Bettaieb-Loriot continues: “Given this backdrop, tapering asset purchases might well be talked about at this year’s symposium but not actioned upon until well sometime in 2022, especially given Powell’s discussions on low employment and inflation in March 2021: 'we had low unemployment in 2018, 2019 and the beginning of 2020 without troubling inflation at all’. This could motivate him to slightly delay tapering to ensure that the recovery in employment is more even on a more definite basis.”

The Jackson Hole symposium could also change market expectations for interest rates in the medium-term.

Mirabaud’s Jung notes that Fed funds futures are currently pricing in two 25 basis-point rate hikes through the end of 2023, with a first rate hike near February 2023.

“Any signals on possible changes in Fed policy might have an even more important market impact than the issue on the specific timing on tapering QE,” says Jung.

However, T. Rowe Price’s Levenson also warns that the Fed starting to taper asset purchases “does not start the clock on a date-dependent countdown to interest rate lift-off”. “The latter has its own criteria,” he says. 

“If Powell wants to nurture the expectation that there will be an interval of, say, several months between the cessation of asset purchases and the first rate hike, he will not dwell on upside risks to the inflation outlook – though policy makers have acknowledged the balance of risks leans to the upside,” he concludes.

According to Nordea Asset Management’s senior macro strategist, Sebastien Galy, the Fed’s timeline for raising interest rates is likely to make the greatest impact on markets. 

“The announcement of tapering is unlikely to create a large shock in the market, though the US Treasury curve should eventually steepen again. The market simply had a long time to prepare for tapering,” says Galy. “The real shock will come when the debate on a cycle of Fed rate hike starts.”
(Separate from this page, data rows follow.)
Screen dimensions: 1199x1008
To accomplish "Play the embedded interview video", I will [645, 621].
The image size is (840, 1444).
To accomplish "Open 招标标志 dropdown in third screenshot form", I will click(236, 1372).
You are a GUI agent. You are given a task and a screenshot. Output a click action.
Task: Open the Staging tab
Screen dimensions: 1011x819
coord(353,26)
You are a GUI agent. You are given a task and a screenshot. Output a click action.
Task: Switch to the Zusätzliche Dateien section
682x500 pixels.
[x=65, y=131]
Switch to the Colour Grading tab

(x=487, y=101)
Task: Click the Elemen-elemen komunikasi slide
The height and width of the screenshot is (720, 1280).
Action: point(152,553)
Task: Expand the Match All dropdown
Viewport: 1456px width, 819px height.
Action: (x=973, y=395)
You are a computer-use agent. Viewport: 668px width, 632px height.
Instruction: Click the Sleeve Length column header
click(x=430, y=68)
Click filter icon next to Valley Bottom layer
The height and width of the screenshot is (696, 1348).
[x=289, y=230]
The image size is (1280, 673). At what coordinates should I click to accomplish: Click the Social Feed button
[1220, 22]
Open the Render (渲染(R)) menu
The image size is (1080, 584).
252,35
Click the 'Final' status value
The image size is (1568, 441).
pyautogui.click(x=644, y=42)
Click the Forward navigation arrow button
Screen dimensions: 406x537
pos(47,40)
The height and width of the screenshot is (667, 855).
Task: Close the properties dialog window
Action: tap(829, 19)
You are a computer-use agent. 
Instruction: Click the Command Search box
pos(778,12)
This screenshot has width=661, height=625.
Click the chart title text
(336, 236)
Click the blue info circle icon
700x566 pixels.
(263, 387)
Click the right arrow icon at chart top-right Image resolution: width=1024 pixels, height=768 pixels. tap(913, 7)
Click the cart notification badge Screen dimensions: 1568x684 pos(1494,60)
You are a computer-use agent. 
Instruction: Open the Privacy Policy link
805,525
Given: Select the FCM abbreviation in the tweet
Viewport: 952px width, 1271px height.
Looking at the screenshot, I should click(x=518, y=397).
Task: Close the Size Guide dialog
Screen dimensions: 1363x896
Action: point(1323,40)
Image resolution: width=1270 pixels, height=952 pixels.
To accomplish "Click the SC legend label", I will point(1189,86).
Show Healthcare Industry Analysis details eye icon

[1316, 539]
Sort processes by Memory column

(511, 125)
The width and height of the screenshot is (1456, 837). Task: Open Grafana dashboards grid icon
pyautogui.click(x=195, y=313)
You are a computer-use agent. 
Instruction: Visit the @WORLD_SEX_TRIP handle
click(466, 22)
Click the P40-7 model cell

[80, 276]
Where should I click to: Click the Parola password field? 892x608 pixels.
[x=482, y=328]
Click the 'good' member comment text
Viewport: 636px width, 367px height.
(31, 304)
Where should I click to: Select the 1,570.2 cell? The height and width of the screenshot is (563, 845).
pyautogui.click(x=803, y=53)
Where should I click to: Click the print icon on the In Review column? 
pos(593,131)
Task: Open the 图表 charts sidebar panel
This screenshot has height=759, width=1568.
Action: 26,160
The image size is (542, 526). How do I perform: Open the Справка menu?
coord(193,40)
Tightening could squeeze the valuations of growth stocks, leading to a large dispersion within the investment style, says Galy. 

“Tapering and Fed expectations of raising rates could be an issue for growth style equities and US Treasuries, at a time when companies have increased their leverage and many asset classes are expensive,” he says. 

“Once the cost of risk starts to increase significantly, some investment styles such as growth are more likely to find moments when they question their economic assumptions as the risk/reward deteriorates and the cost of leverage increases.” 

Galy says that that this is “unlikely to happen before 2022”, and will depend on inflation, and how much of it turns out to be “transitory”. 

Current levels of US consumer prices inflation, which reached a 13-year high in July, have been described as transitory by Fed officials, who point to supply chain issues and pent-up consumer demand.

“We continue to prefer solutions such as North American equities and multi-asset solutions which offer a diversification across style and offer flexibility,” says Galy.